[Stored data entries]
___
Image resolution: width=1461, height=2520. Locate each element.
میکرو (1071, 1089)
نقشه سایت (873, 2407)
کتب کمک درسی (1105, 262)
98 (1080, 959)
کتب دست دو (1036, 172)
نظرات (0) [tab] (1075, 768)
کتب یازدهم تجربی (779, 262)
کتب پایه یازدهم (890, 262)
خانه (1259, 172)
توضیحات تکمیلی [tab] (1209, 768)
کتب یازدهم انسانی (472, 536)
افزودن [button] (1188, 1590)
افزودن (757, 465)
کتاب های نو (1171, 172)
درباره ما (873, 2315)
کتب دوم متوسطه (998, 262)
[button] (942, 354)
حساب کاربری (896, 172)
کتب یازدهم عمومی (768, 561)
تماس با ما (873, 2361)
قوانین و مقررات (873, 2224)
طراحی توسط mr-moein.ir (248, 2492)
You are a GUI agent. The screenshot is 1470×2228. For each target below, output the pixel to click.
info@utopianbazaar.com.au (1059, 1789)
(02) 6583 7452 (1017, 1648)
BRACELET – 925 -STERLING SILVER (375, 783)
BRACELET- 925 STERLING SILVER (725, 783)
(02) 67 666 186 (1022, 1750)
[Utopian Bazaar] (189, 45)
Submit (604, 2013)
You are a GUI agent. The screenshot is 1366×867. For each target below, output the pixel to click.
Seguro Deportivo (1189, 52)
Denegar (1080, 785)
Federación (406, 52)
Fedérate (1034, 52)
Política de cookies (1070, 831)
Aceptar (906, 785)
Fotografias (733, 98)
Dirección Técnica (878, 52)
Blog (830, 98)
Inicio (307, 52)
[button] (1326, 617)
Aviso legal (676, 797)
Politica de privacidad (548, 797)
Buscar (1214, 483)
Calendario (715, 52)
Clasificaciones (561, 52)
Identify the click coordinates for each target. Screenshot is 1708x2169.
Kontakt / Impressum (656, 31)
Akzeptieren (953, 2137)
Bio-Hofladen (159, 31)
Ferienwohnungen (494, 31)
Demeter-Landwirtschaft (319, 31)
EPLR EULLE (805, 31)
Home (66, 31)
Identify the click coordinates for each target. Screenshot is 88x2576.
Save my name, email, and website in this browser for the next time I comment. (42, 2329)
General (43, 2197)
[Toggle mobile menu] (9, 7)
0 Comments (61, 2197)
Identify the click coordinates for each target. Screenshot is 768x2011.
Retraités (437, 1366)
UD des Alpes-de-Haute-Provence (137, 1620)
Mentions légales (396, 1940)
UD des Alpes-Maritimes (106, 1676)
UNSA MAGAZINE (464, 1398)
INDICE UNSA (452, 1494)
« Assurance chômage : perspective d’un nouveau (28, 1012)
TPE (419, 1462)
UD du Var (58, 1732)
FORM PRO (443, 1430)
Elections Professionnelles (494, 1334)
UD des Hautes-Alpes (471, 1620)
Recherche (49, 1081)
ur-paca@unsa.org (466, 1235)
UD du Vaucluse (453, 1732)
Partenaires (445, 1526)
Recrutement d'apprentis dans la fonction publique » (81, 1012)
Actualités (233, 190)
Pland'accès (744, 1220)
___
Reproduce exactly the section above that begins at the line containing "Seguro Deportivo (1189, 52)" and ends at the line containing "Elections Professionnelles (494, 1334)", leaving out all other lines.

Seguro Deportivo (1189, 52)
Denegar (1080, 785)
Federación (406, 52)
Fedérate (1034, 52)
Política de cookies (1070, 831)
Aceptar (906, 785)
Fotografias (733, 98)
Dirección Técnica (878, 52)
Blog (830, 98)
Inicio (307, 52)
[button] (1326, 617)
Aviso legal (676, 797)
Politica de privacidad (548, 797)
Buscar (1214, 483)
Calendario (715, 52)
Clasificaciones (561, 52)
Identify the click coordinates for each target. Screenshot is 1708x2169.
Kontakt / Impressum (656, 31)
Akzeptieren (953, 2137)
Bio-Hofladen (159, 31)
Ferienwohnungen (494, 31)
Demeter-Landwirtschaft (319, 31)
EPLR EULLE (805, 31)
Home (66, 31)
Identify the click coordinates for each target. Screenshot is 88x2576.
Save my name, email, and website in this browser for the next time I comment. (42, 2329)
General (43, 2197)
[Toggle mobile menu] (9, 7)
0 Comments (61, 2197)
Identify the click coordinates for each target. Screenshot is 768x2011.
Retraités (437, 1366)
UD des Alpes-de-Haute-Provence (137, 1620)
Mentions légales (396, 1940)
UD des Alpes-Maritimes (106, 1676)
UNSA MAGAZINE (464, 1398)
INDICE UNSA (452, 1494)
« Assurance chômage : perspective d’un nouveau (28, 1012)
TPE (419, 1462)
UD du Var (58, 1732)
FORM PRO (443, 1430)
Elections Professionnelles (494, 1334)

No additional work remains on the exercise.